> _TASK PROMPT_
Convert the rows from the start through the line containing "(x=14, y=33)" into a Markdown table with columns Line No. and Text, skipping blank lines and leaving out the pictures.

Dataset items
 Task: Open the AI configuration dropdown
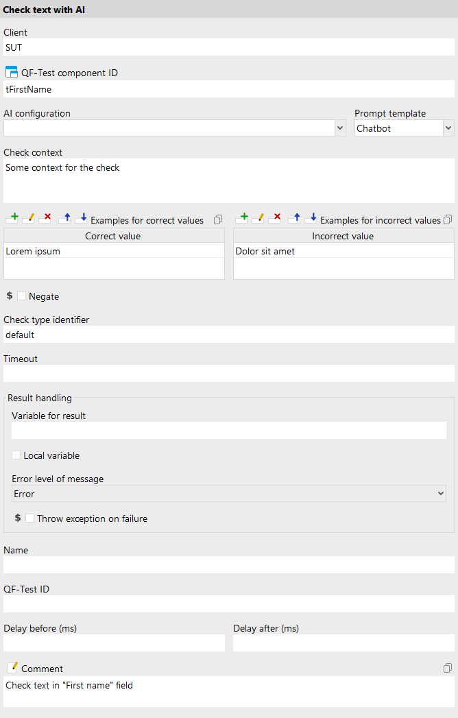click(x=340, y=128)
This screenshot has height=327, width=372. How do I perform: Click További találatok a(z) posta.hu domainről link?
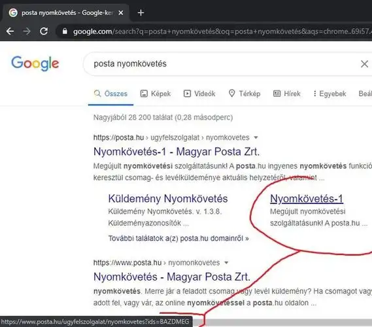point(178,238)
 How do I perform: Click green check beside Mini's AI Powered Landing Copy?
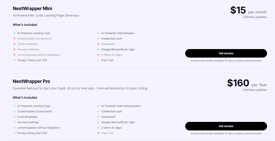(x=14, y=33)
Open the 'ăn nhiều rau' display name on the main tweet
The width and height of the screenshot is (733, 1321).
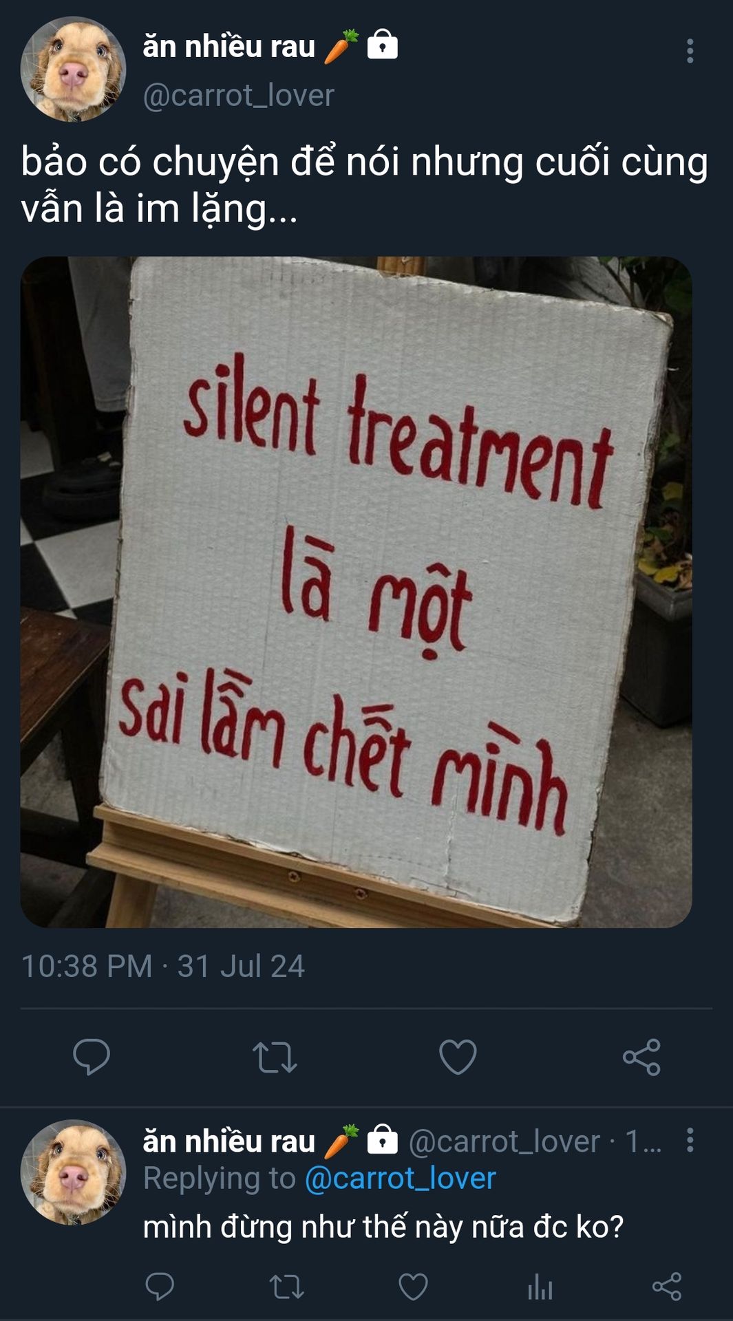click(x=229, y=47)
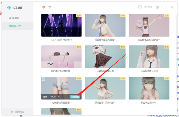Open the 设置频道 menu at bottom
The height and width of the screenshot is (117, 179).
[18, 112]
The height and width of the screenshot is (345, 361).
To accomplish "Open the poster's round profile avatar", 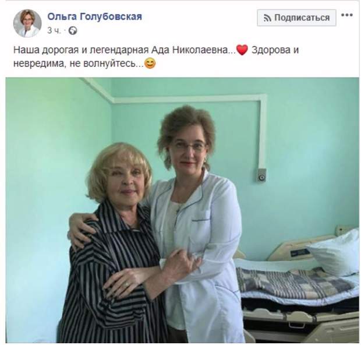I will [x=27, y=23].
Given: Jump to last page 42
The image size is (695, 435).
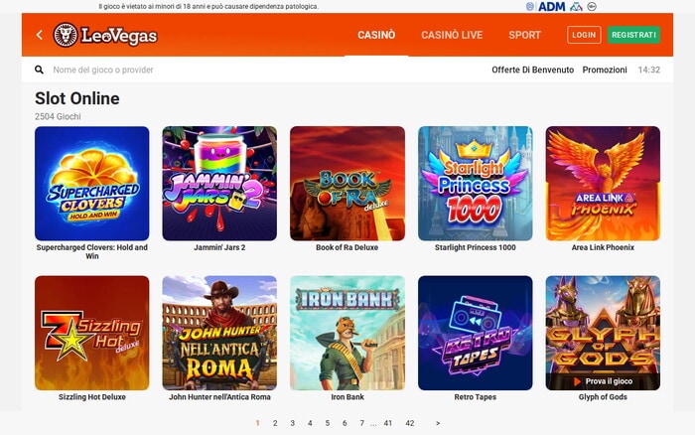Looking at the screenshot, I should pyautogui.click(x=409, y=423).
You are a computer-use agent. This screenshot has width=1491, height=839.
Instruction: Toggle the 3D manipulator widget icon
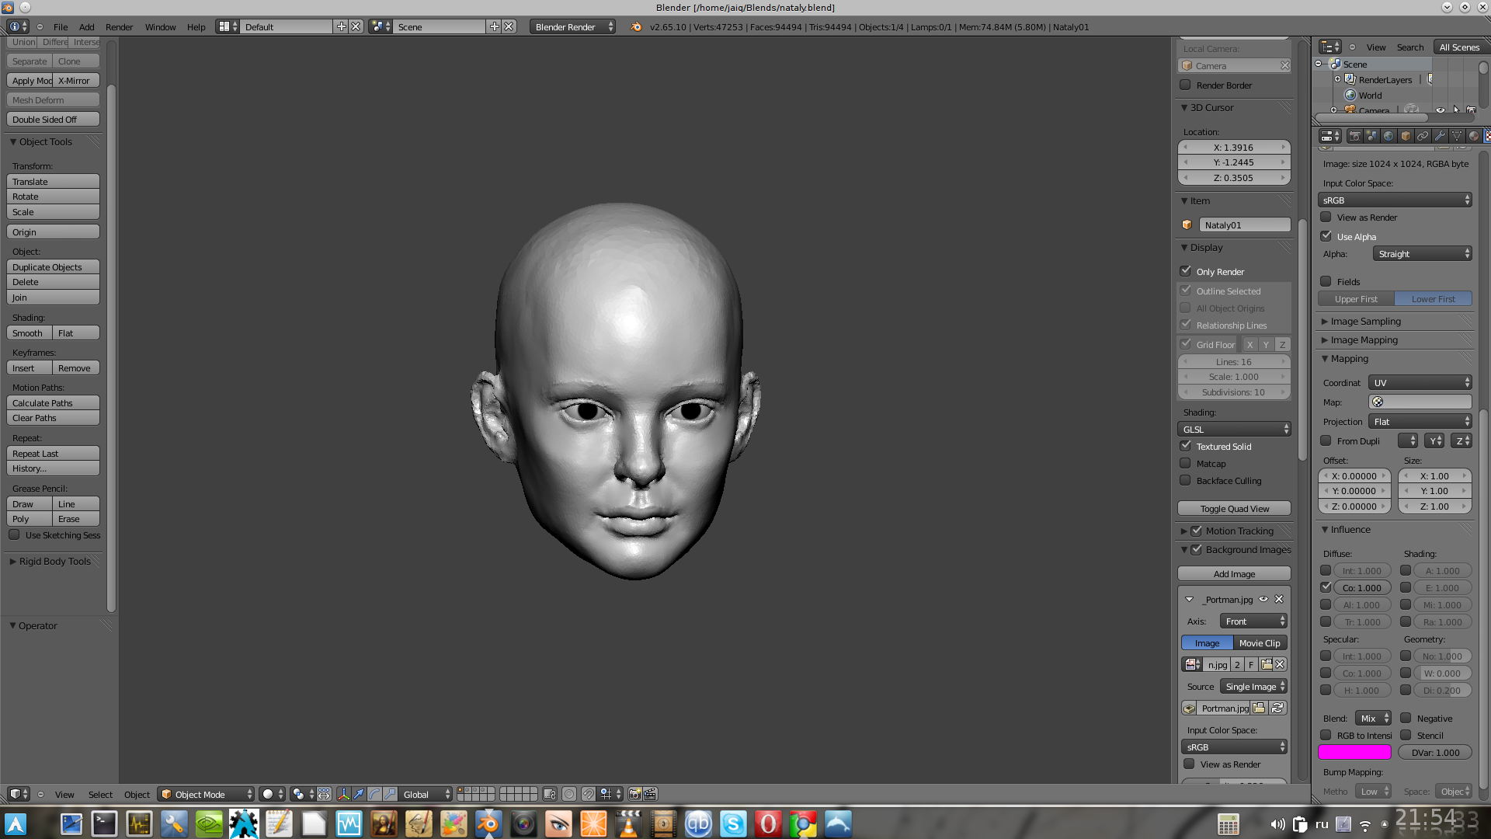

> _SOLUTION FOR THIS EXERCISE_
| Line No. | Text |
|---|---|
| 1 |  Task: Open the AI configuration dropdown |
| 2 | click(x=340, y=128) |
| 3 | This screenshot has height=327, width=372. How do I perform: Click További találatok a(z) posta.hu domainről link? |
| 4 | point(178,238) |
| 5 |  How do I perform: Click green check beside Mini's AI Powered Landing Copy? |
| 6 | (x=14, y=33) |